Shanghai Disney 'wins approval'
The proposed Shanghai Disney resort had received long-awaited blessing from the central government ahead of a final deal between the entertainment giant and the Shanghai municipal government, sources said.
The National Development and Reform Commission, the mainland's top economic planning body, had finally given approval for a Disney theme park, sources said.
This came after authorities in the city stepped up their lobbying for the Disney project in the past two months, citing it as a key part of a broader stimulus package to rein in an economic slowdown in Shanghai.
A group of top Walt Disney Company executives had scheduled a visit to the mainland this month and 'they will probably not return home empty-handed', said a source with knowledge of the matter, indicating the negotiations over the details of an agreement had reached the final stages.
But a Hong Kong-based Disney spokesman, repeating a stance the company has taken in recent months, said yesterday: 'There is no announcement and there's no deal.'
Previous media reports estimated the cost of the proposed theme park, to cover an area eight times that of the Hong Kong Disneyland resort, at about 40 billion yuan (HK$45.5 billion), excluding the land.

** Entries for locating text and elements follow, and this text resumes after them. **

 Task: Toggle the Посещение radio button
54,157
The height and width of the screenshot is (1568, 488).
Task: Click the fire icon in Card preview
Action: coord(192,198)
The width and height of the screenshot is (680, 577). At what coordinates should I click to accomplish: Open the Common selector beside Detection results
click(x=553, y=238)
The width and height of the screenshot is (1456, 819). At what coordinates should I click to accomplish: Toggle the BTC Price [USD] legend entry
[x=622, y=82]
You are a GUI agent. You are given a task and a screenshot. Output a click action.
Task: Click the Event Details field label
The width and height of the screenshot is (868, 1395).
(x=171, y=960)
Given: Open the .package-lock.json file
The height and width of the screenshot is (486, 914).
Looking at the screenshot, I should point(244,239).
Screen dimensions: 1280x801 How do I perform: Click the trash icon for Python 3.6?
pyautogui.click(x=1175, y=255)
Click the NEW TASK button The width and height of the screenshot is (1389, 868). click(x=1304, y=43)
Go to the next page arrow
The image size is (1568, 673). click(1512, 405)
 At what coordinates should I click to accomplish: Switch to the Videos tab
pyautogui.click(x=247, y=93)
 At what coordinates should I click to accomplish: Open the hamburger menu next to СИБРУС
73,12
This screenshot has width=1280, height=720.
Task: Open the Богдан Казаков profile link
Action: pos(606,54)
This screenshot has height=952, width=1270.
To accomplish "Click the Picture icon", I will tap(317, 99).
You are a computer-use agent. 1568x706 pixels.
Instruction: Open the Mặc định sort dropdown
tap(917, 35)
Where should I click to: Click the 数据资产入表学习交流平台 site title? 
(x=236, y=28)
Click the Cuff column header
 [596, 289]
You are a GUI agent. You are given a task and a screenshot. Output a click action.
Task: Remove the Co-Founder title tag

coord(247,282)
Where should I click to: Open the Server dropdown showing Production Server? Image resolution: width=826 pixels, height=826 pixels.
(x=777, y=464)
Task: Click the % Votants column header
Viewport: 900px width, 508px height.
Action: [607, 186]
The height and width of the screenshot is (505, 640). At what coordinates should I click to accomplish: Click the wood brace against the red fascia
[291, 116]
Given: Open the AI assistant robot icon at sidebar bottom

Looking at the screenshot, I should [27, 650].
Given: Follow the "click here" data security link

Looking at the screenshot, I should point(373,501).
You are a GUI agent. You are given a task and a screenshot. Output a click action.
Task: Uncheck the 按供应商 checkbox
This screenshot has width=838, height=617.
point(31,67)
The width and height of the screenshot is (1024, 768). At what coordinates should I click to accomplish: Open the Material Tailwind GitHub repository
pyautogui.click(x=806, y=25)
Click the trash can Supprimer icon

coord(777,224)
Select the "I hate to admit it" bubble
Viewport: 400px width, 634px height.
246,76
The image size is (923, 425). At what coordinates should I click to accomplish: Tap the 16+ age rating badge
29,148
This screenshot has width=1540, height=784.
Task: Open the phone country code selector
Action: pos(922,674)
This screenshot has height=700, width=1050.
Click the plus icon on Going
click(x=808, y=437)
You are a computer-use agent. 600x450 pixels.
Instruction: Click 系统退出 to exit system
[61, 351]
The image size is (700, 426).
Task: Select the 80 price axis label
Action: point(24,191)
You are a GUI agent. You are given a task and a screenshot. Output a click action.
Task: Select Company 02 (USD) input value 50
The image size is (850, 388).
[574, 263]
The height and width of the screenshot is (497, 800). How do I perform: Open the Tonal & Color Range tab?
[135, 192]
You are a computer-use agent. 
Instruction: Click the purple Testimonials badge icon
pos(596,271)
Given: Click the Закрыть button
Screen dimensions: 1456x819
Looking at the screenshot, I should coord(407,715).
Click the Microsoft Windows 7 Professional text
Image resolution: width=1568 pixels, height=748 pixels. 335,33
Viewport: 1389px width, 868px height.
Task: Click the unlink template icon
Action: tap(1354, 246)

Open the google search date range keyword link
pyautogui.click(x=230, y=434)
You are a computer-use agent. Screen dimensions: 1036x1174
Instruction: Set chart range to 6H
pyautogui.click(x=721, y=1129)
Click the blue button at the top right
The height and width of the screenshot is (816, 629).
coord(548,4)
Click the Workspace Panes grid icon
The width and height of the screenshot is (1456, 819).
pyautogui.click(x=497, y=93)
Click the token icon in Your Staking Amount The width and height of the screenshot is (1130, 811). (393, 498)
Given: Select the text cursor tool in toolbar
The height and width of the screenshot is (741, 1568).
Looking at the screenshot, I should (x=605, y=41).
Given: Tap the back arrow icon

Construction of the park in the suburban Chianti district would be carried out in several phases and was planned to be completed in five years, said a source close to the Shanghai municipal government.
The central government approval came partly as a result of hard lobbying in person by senior figures, including the city's party boss Yu Zhengsheng , who hoped the project could create jobs, offsetting the forthcoming economic slowdown to some extent, the source said.
The central government launched a 4 trillion yuan stimulus package early last month to sustain growth in the economy.
The theme park was first mooted 10 years ago and Shanghai has repeatedly said any decision would depend on the central government.
'It's by no means a bargain on Shanghai's part, but it's probably the best terms they could get,' said one of the sources, referring to the deal.